Report: Cyber Europe event forged strong EU cooperation in face of simulated cyber attacks
The digital age could account for EUR 415 billion per year to Europe's economy, but what happens when the global economy becomes a cyber target? How does it affect EU citizens and the global economy in terms of its quality of services and customer base?
Those questions made up part of last year's Cyber Europe simulated crisis exercise, which attracted more than 1000 participants across all European Union states and two from the European Free Trade Association.
The event, held by the European Union Agency for Network and Information Security (ENISA), was the fourth event of its kind. It simulated a realistic crisis buildup over an actual period of six months, with a two-day finish in October last year. Last week the final report was released.
The detailed exercise included thousands of documents including structured, unstructured media data, simulated professional and social media profiles, a simulated news channel and websites, as well as hundreds of documents spanning legal and public affairs matters relating to the event.
The event targeted those in the private sector, particularly those involved in information security across the ICT sector, however participants also included those in energy, defence and academia.
The event encouraged cooperation at national and international levels, sound cybersecurity capabilities and the successful mitigation of large-scale cyber incidents.
"Cyber Europe 2016 helped participants understand how cybersecurity authorities would cooperate with each other and EU bodies in the event of a large-scale crisis. Undoubtedly, crisis cooperation at EU level is very much maturing and improving. Most, if not all, Member States have come to realise the importance of sharing structured information across national borders. With the active support of ENISA, they have leveraged the benefits of EU-level situational awareness for their own crisis management activities. "
Despite the success of the programme, the report calls into question the lack of a cooperation framework at EU level for cybersecurity crises, particularly around officially endorse cooperation strategies or a centralised hub.

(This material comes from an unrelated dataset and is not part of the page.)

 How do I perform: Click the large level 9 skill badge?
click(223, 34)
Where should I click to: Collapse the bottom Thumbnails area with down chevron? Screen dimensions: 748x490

Although the European Commission is developing an EU-level cyber crisis framework, ENISA believes that it should focus more on developing interconnections between cooperation mechanisms and empower key actors from IT teams to law enforcement, in order to 'set a clear vision of the future of EU cyber response.
99% of participants in the Cyber Europe 2016 event stated they would be interested in a followup exercise.
ENISA will also be running the Europe Cyber Security Month in October.